The pizza delivery guy is Matt (Ethan Embry), a thirty-something fellow who's stayed in pizza delivery his whole life past high school rather than take a chance on a career. When he arrives at Cara-Ethyl's, it doesn't take a genius IQ for him to realize that Cara-Ethyl is miserable and lonely. After only a few minutes inside, he invites Cara-Ethyl to come outside with him and ultimately accompany him on his runs. Together, these two misfits blunder through Matt's oversexed roommates, a sexually frustrated Irish woman, Cara-Ethyl's "aunt grandma", a hooker, a drama teacher, and cruel sorority girls. Along they way, they learn from each other exactly what it is that's wrong with themselves. Matt's a fairly accepting guy, and does his best to try to steer Cara-Ethyl right; but Cara-Ethyl is nosy and begins to pry into Matt's past, revealing things to Matt that he's tried not to dwell on. In the end, they find they're both extremely dissatisfied with their lives; but whether that knowledge is enough to begin making changes is never really explored, leaving the viewer feeling emptied as the credits roll. Lots of moments, but not much of a supported storyline; ultimately, this pizza suffers from too many toppings and not enough crust.

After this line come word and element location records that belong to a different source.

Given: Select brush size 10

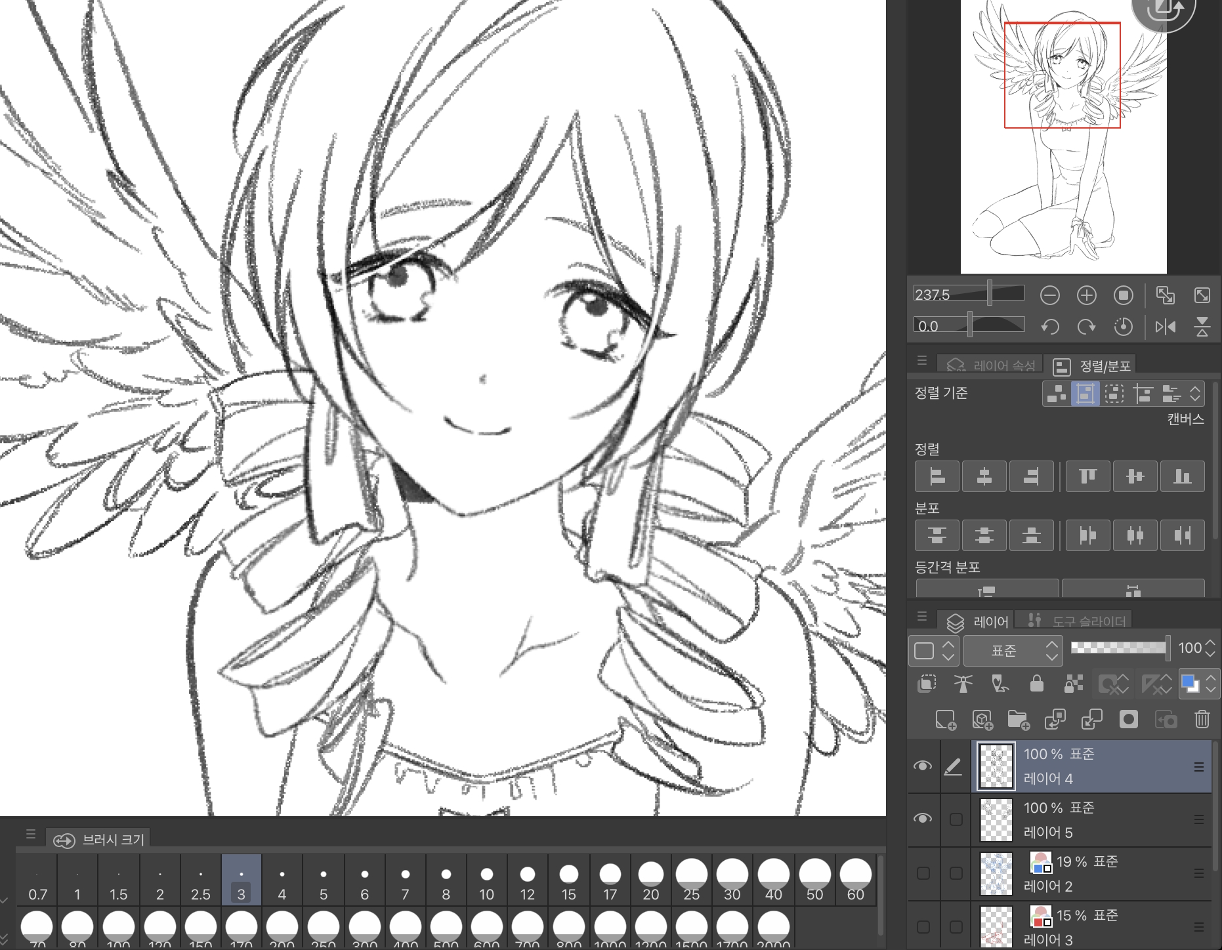Looking at the screenshot, I should [486, 880].
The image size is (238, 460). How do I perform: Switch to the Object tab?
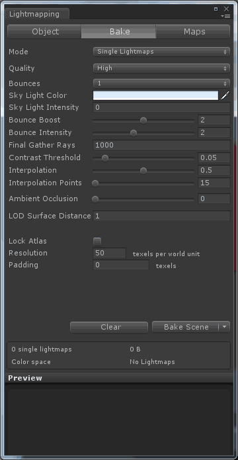(44, 32)
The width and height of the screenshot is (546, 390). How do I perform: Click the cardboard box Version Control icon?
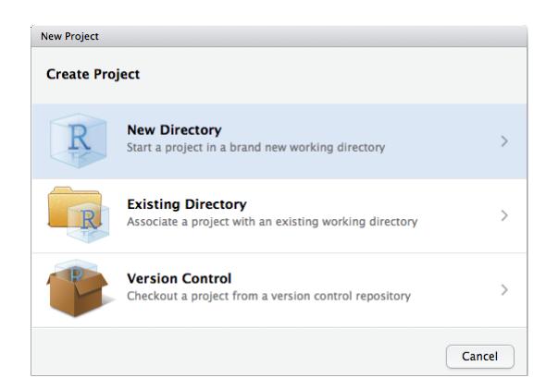pyautogui.click(x=79, y=287)
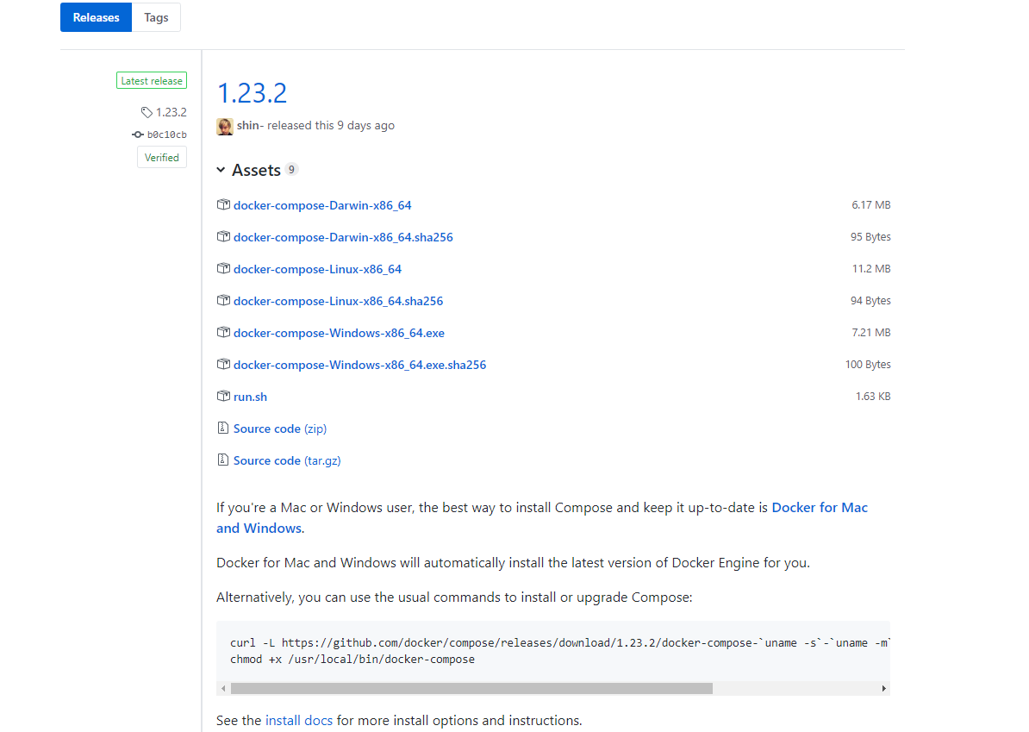Click the chevron next to Assets
This screenshot has width=1029, height=732.
tap(221, 170)
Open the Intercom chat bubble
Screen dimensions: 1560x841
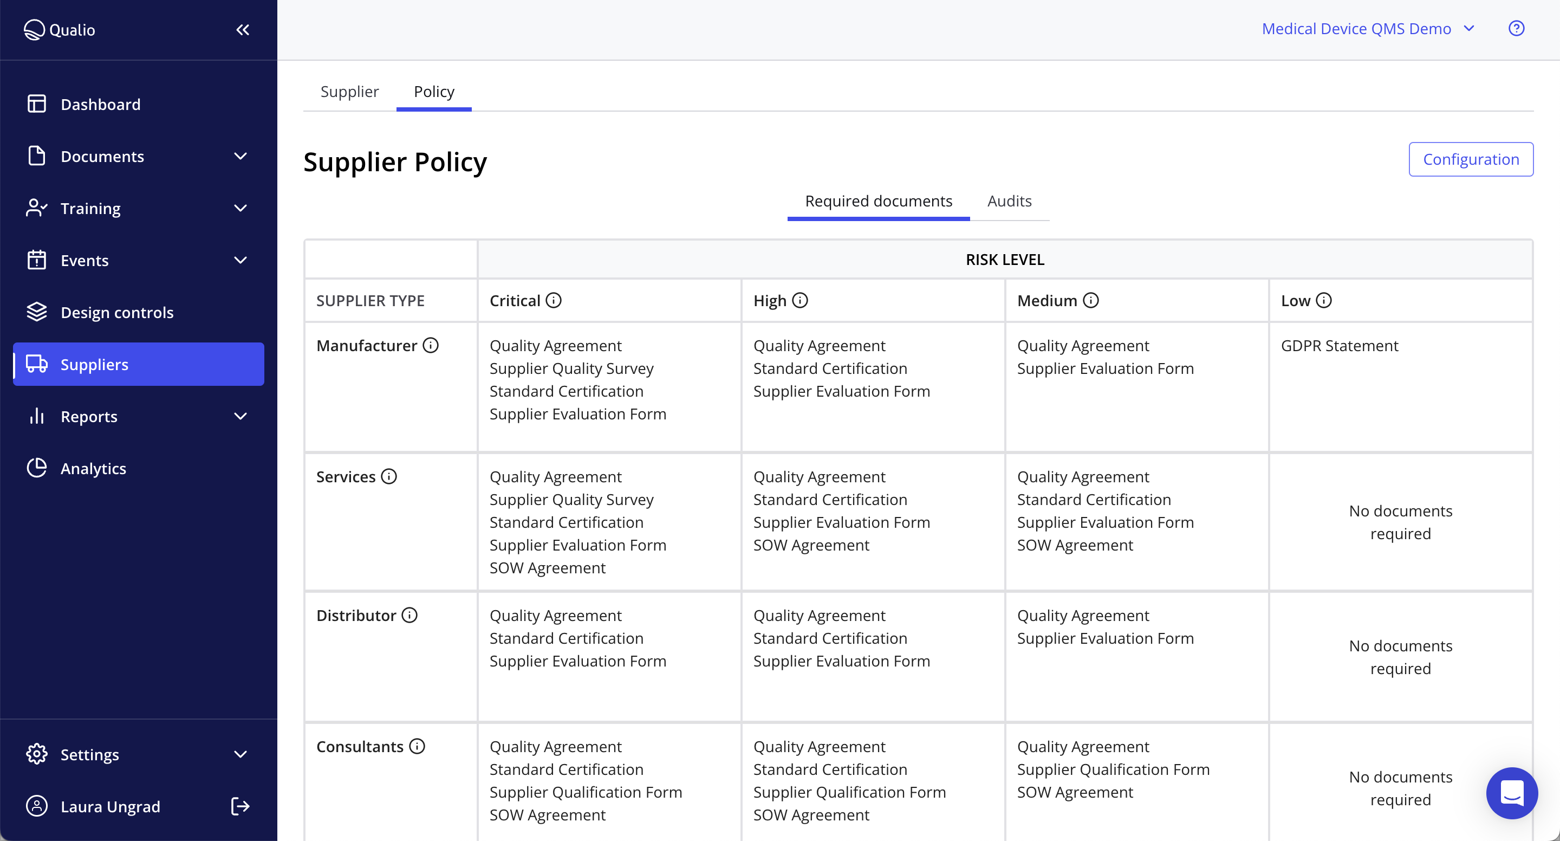click(1512, 793)
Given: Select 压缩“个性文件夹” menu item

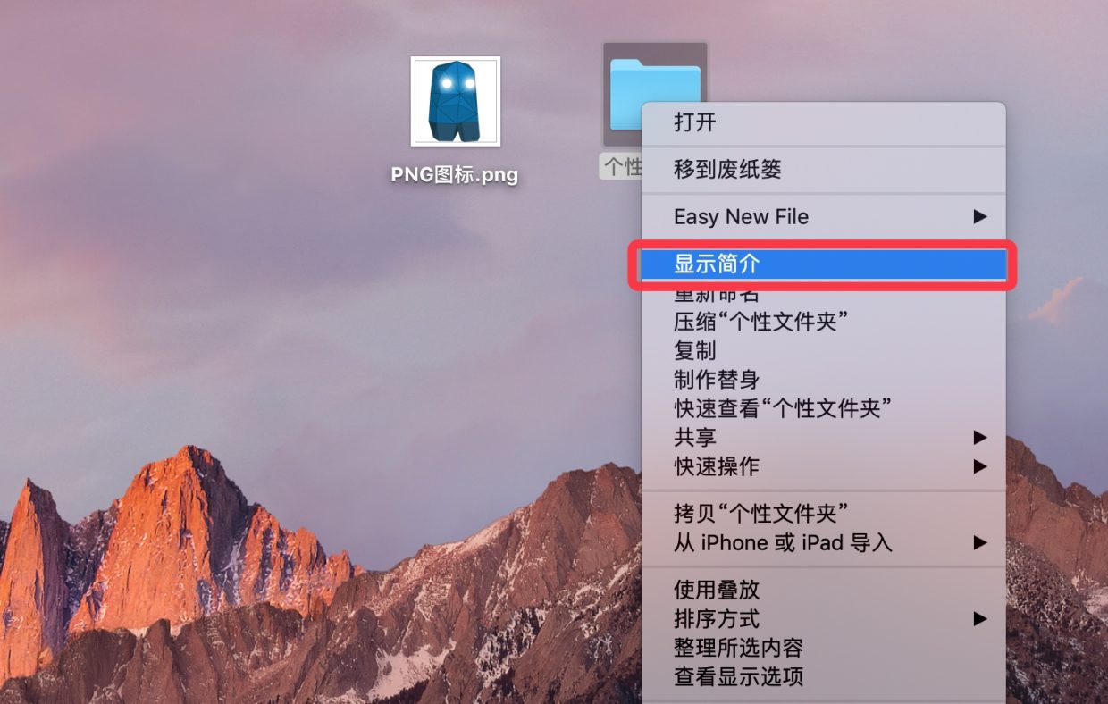Looking at the screenshot, I should tap(823, 322).
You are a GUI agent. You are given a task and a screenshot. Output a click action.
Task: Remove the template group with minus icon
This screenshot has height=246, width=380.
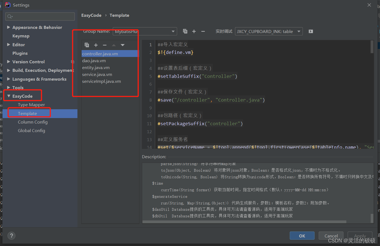pyautogui.click(x=203, y=31)
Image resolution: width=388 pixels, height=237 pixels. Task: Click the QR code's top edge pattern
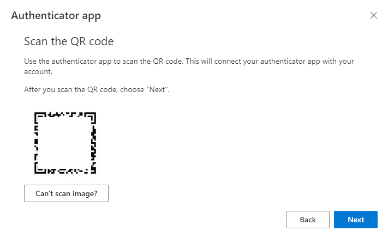point(65,115)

The film features a cameo appearance by heartthrob Jesse McCartney as one of the kids who are mean to Cara-Ethyl, and a guitar serenade by Embry. Bonus features include a commentary track with Writer/Director Mark Christopher and Producer Howard Gertler. Additionally, there is a nine-minute featurette, "A Slice of 'Pizza'" which is less a "making of" and more of a secondary level of commentary as it's merely Mark Christopher talking over selected scenes.
Life Lessons: Matt and Cara-Ethyl learn about themselves while
trying to fix each other. L-R: Ethan Embry, Kylie Sparks.
Audio is in English, with optional subtitles in English or Spanish.
Previews on this disc include "School for Scoundrels", "Clerks II", and "Lonesome Jim".